Within the listing below, how many lines contain the word "settings"? Answer with the number only.

### MATERIAL PROVIDED
= = =
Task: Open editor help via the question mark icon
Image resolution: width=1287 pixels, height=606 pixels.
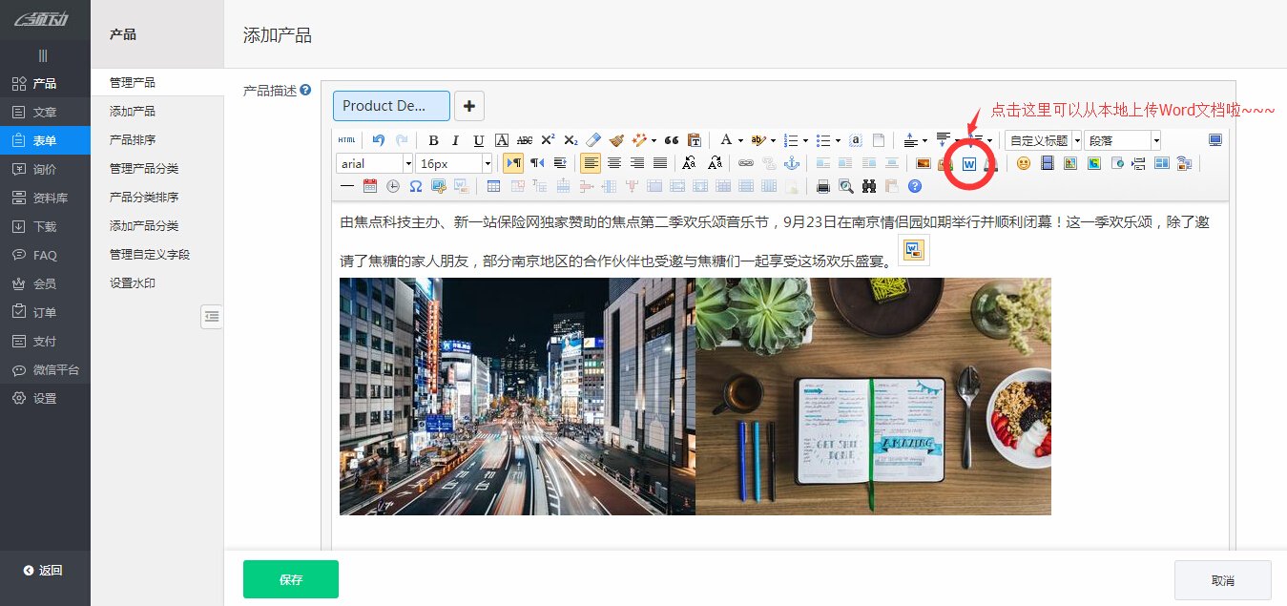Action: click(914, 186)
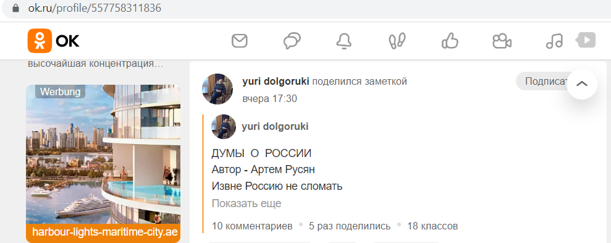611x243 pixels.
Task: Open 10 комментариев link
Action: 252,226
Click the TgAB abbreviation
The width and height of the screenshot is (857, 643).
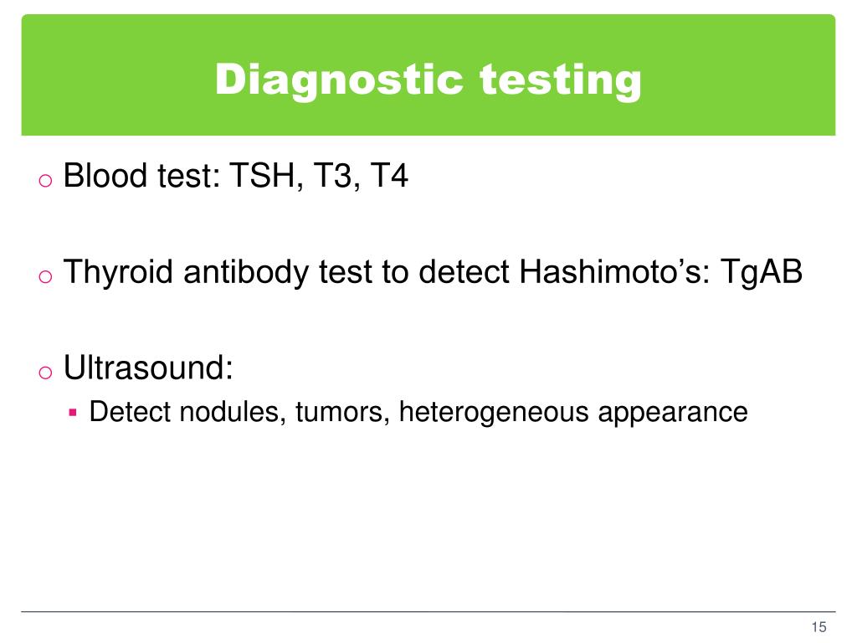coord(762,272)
= = =
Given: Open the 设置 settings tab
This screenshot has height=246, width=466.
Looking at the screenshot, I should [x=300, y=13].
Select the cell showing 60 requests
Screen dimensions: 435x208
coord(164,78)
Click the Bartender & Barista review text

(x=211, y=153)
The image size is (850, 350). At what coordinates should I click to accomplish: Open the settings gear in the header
= = =
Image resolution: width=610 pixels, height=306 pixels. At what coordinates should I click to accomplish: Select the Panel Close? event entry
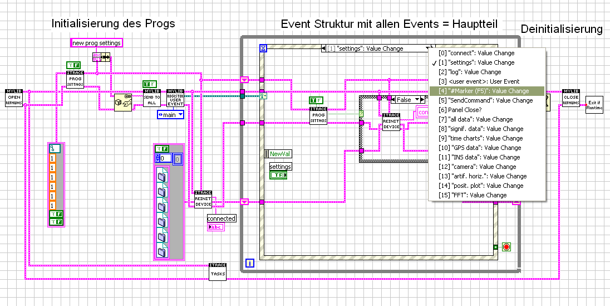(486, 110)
= = =
### ANSWER TO THIS TASK
2